[Stored items]
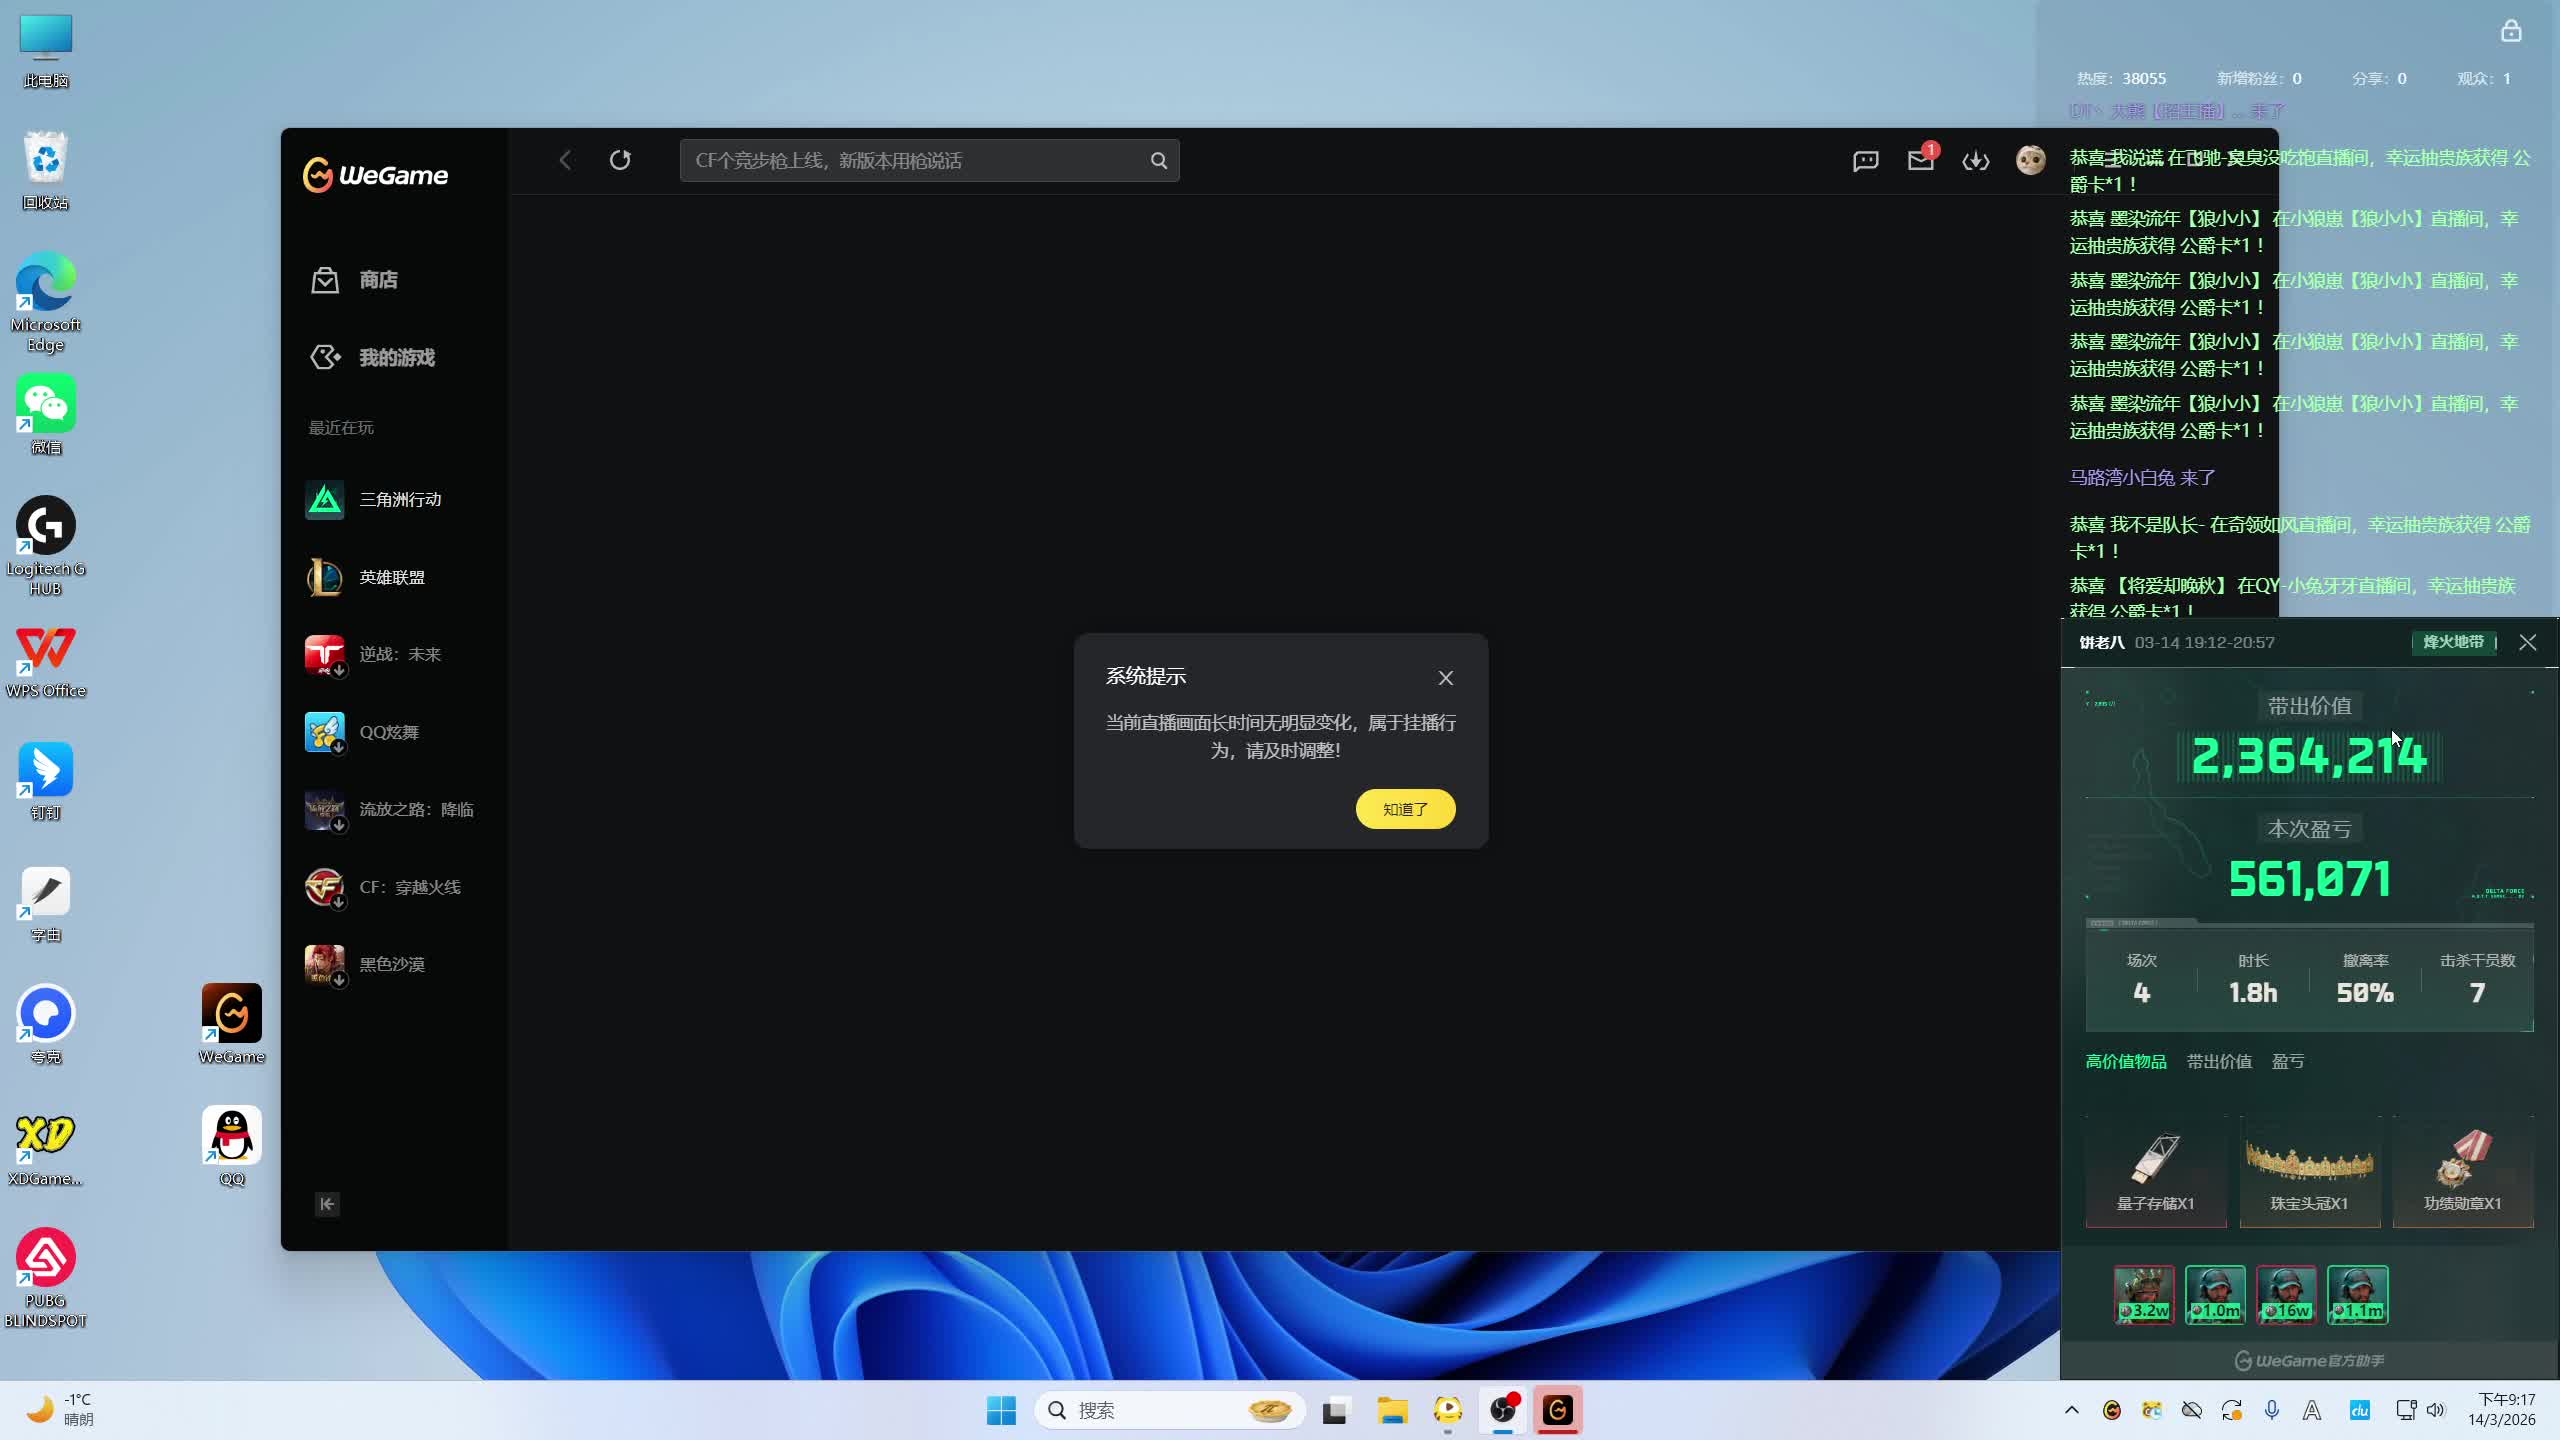Open the download manager icon
This screenshot has height=1440, width=2560.
click(1975, 161)
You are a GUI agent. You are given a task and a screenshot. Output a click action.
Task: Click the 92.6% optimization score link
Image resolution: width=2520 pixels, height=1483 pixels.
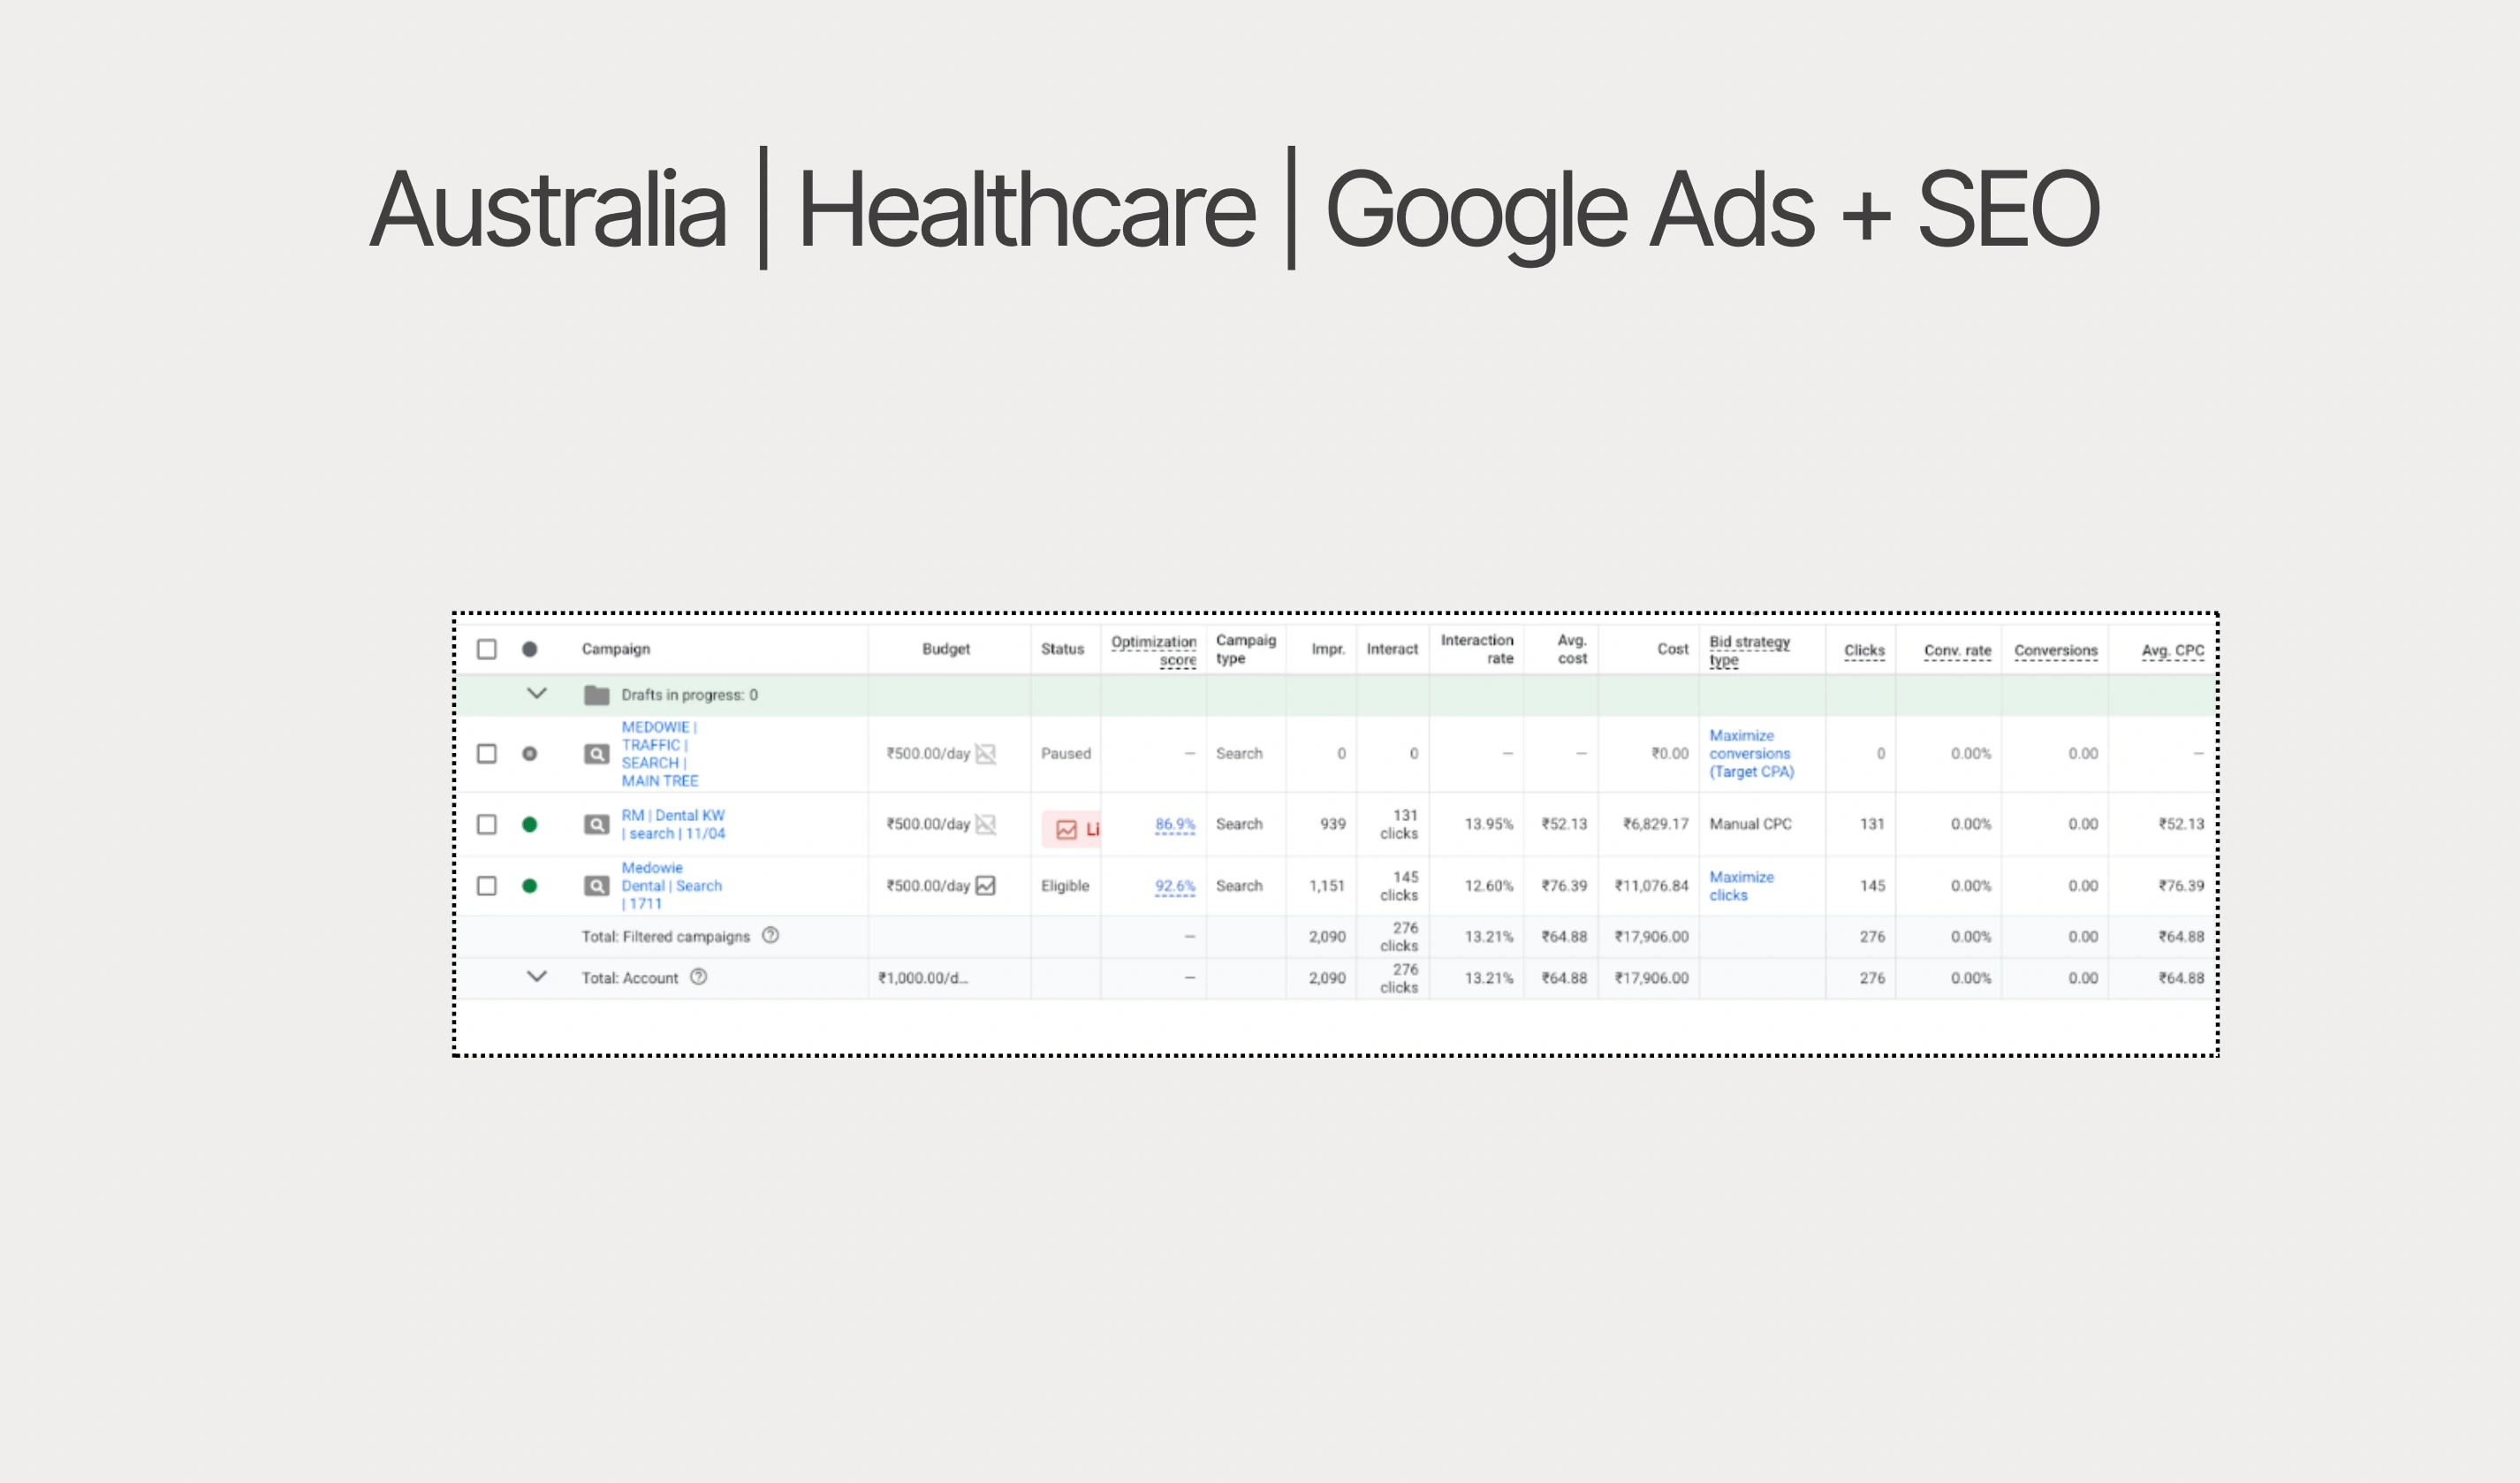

§ Action item
Could you write out exactly the lines running from the one with "You are a GUI" through the last line of the data above, both ends kept, and omit any picture?

§ Written answer
You are a GUI agent. You are given a task and a screenshot. Output a click action.
Task: Click the 92.6% optimization score link
Image resolution: width=2520 pixels, height=1483 pixels.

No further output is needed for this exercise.